## WHAT THE TASK REQUIRES
Answer the following questions using the study overview on microbes in childcare environments.
(a) How many hours per day do many preschool-aged children spend in childcares?
(b) According to the text, what defines the functions of a microbial community?
(c) Which paired methods will the study use to characterize viable microbial communities?

## SUPPLIED PASSAGE
┌────────
Characterizing bacterial and fungal communities in childcare environments: a study overview

Indoor environments harbor diverse microbes to which occupants are constantly exposed. Exposure to environmental microbes has been shown to have both negative and positive health impacts, particularly relating to children’s immune maturation during early development. Many preschool-aged children spend 7 to 10 hours per day in childcares, almost as much as at home, yet the environmental microbes associated with childcares have yet to be fully elucidated.
The first component of this study is to characterize viable microbial communities in the childcare environments. While high-throughput sequencing provides powerful methods for surveying microbial communities, it remains challenging to differentiate biochemically active (“viable”) microbes that are often outnumbered by their “dead” counterparts in the built environment (BE) due to its unusual chemical makeup. Critically, the functions of a microbial community are defined by these viable microbes, therefore, the distinction of microbial viability is essential for understanding indoor microbial impacts on occupant health. To date, few studies could reliably distinguish viable community members, which hinders the interpretation of health implications. Here, we will use paired metagenomics and metatranscriptomics to characterize viable BE microbial communities, including functional molecular mechanisms responsible for microbial persistence and antimicrobial resistance burden in childcare environments.
└────────
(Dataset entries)
┌────────
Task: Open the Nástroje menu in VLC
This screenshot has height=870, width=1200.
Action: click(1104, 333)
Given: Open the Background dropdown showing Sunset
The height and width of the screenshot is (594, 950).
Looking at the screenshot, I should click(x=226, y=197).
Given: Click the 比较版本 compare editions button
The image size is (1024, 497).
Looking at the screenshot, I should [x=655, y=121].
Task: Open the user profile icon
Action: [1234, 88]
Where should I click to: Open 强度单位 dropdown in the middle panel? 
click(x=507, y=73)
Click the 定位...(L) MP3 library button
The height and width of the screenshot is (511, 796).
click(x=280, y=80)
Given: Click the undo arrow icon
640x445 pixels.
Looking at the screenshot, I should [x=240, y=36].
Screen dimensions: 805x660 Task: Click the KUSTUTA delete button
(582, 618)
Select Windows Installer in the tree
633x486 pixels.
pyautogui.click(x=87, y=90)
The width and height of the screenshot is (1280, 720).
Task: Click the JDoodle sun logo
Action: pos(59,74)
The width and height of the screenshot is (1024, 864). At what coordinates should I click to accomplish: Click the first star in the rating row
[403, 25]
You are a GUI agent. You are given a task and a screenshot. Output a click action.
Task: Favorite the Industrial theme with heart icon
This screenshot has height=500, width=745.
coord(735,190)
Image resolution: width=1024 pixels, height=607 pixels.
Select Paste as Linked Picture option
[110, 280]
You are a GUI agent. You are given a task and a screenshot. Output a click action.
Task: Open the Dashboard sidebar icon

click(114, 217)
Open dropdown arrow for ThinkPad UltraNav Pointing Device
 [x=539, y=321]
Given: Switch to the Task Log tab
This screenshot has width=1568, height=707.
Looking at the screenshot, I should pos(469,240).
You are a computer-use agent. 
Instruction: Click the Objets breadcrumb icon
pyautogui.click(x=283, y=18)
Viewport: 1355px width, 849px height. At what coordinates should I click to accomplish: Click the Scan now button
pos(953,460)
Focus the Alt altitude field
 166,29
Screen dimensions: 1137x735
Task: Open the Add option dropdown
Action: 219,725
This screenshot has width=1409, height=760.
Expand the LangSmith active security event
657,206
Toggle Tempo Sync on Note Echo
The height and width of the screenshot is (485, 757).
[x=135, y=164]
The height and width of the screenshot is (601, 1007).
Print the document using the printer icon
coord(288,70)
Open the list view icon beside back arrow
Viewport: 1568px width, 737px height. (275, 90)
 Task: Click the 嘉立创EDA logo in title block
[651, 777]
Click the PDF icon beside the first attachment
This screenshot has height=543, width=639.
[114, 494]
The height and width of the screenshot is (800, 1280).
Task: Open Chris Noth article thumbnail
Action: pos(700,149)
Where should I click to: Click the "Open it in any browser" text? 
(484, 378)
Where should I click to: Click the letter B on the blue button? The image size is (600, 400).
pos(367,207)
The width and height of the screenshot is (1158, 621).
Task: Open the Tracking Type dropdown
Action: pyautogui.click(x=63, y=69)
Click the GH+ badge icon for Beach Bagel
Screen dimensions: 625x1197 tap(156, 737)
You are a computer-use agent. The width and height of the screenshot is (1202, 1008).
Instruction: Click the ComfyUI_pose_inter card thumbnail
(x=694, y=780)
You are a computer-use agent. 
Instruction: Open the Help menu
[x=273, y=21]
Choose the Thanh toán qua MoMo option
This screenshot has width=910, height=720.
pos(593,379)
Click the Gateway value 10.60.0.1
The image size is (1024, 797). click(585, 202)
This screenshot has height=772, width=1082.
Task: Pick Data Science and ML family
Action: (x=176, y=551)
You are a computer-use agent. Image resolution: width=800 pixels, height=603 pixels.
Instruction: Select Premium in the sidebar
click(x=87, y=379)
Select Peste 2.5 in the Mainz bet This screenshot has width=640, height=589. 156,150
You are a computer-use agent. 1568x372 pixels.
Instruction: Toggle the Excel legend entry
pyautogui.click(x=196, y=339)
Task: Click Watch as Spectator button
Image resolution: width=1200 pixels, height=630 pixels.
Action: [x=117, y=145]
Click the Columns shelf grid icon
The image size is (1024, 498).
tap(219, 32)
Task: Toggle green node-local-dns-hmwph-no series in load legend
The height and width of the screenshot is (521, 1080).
└────────
## SOLUTION TO THIS TASK
(a) 7 to 10 hours per day.
(b) The viable microbes.
(c) Metagenomics and metatranscriptomics.